I walked, or rode my bike, on dirt paths through the desert in Texas. I can still smell the damp mesquite and flowering cactus after a summer rain, and see the poppy’s covering the San Jacinto mountains. On the weekends my parents took us into the mountains of New Mexico to follow other dirt paths on horseback. We would gallop across meadows then go to the stream to water the horses. No worries, just dirt paths.
The cobblestone or brick streets signified the growth and changes, because in history as the roads changed so did we advance and the horses are replaced by the automobile. I, too, grew with the times (in my SS396) and went out on my own travelling the country as a photographer. I learned to care for, trust an like myself. hen one learns to be a responsible adult (said tongue in cheek) there is a great contentment in knowing ones self.
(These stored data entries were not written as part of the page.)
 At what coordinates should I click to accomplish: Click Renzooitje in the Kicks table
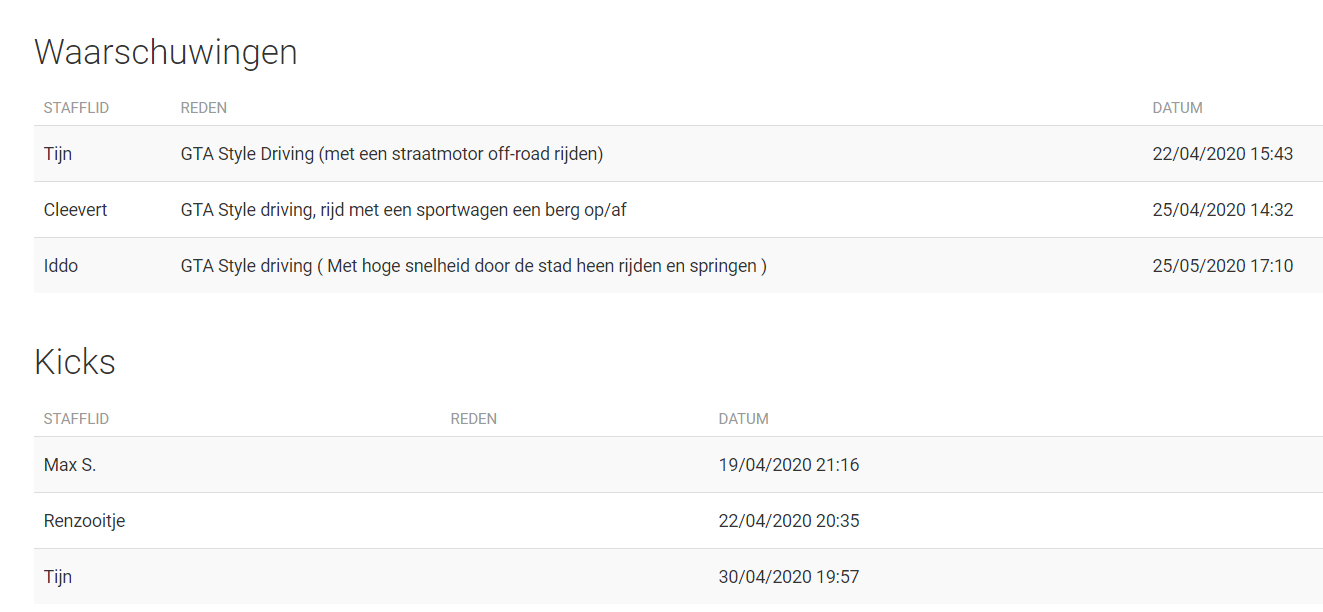pos(84,521)
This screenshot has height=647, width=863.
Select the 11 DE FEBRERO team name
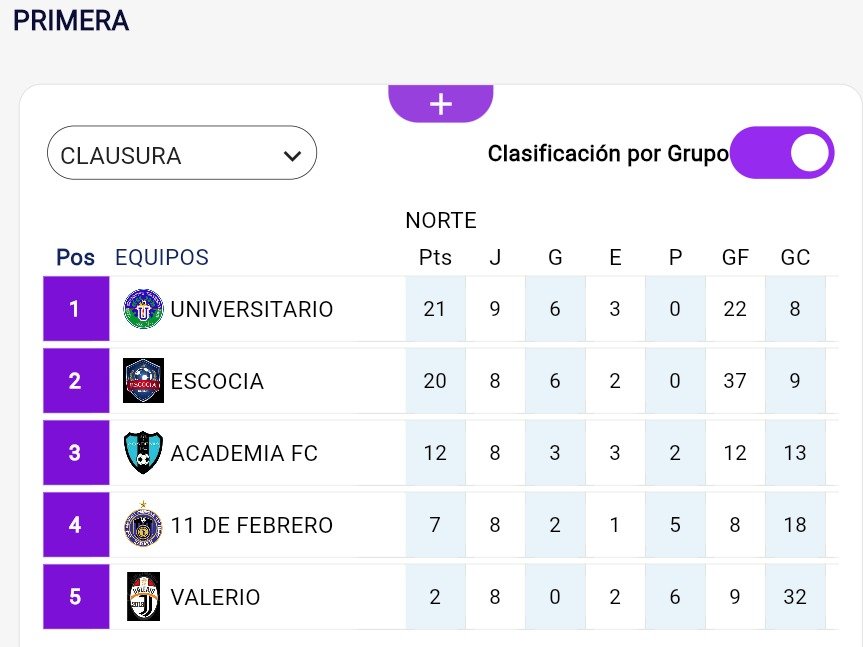251,525
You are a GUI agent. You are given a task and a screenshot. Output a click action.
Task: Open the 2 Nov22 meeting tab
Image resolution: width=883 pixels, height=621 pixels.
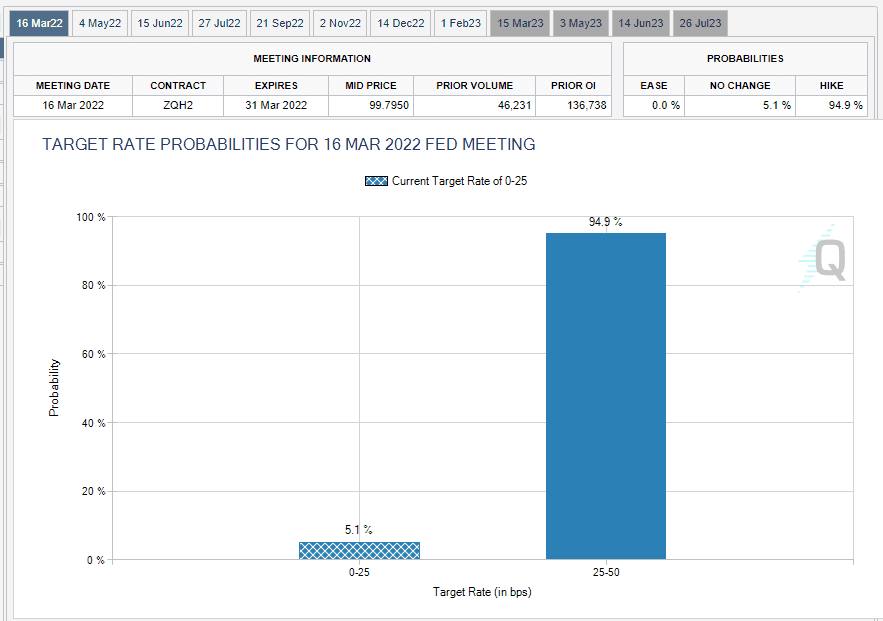click(x=340, y=23)
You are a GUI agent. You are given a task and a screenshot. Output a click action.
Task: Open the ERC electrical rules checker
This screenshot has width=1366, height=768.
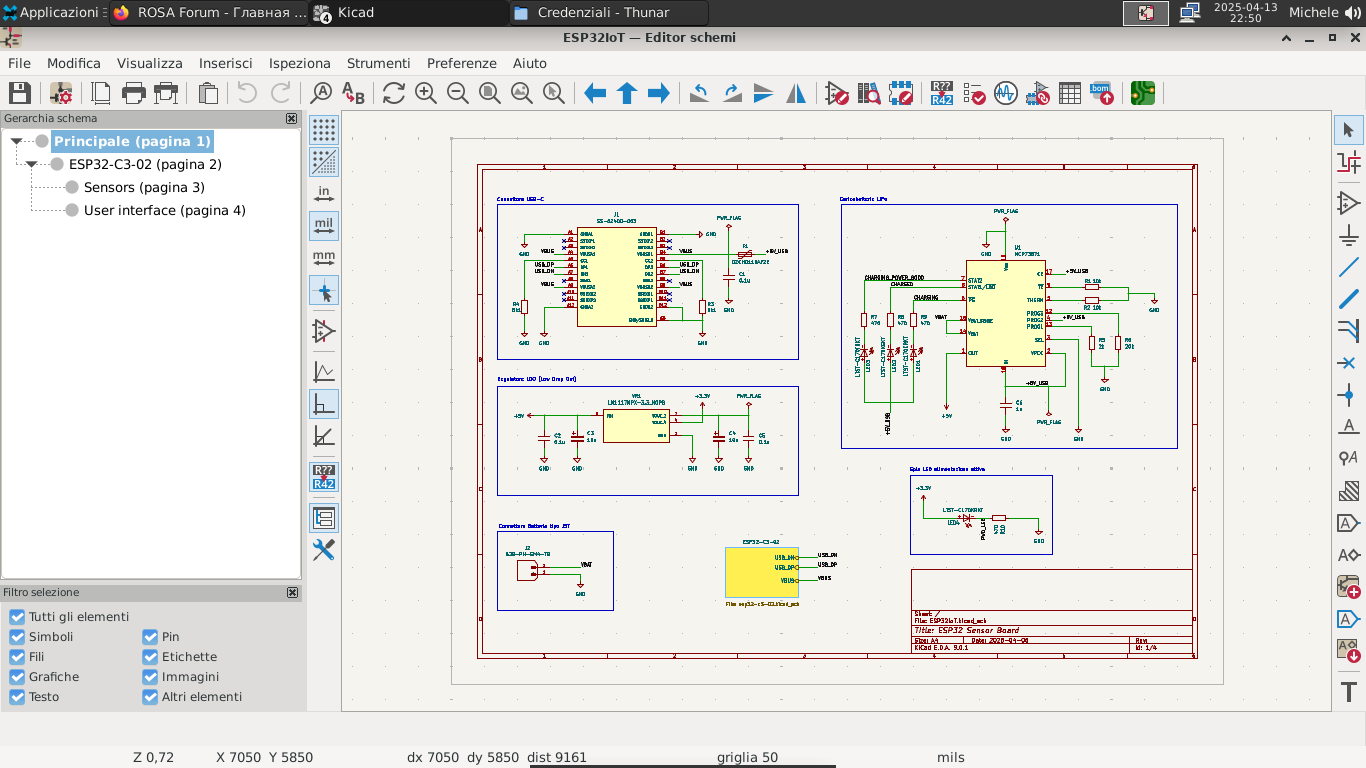point(973,93)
I relate my (finally) going to college and the paved boulevard with its wide, multiple lanes and accessible turn arounds. While driving you can easily turn and go another direction without addressing a stop light, as in college changing majors. For myself, I travelled, experienced and grew before knowing what I wanted to go to college for, and there I learned structure as in an outline. The pride in myself and from my parents made me very content.
But then it was time to get on the interstate high speed highway of professional employment. The scenery is mostly gone but who notices because there is so much traffic and everyone is in a hurry. But then you look and you are coming into NYC, Chicago or Chattanooga at night and the lights are so beautiful; or you are driving through the Blue Ridge Parkway or up Highway 1 and you look to your right or left to a pasture or amazing seascape (for those of you in the UK, sheep) and everyone sees it too so the flow of traffic turns gentle just like a great job.
My contentment, now that I am retired is reading and writing and I am riding a bike down a land in Provence or I ride a horse in Devon or the Highlands of Scotland, or my beloved desert southwest. I am content in books and writing and, hopefully, we will all be content with our memories.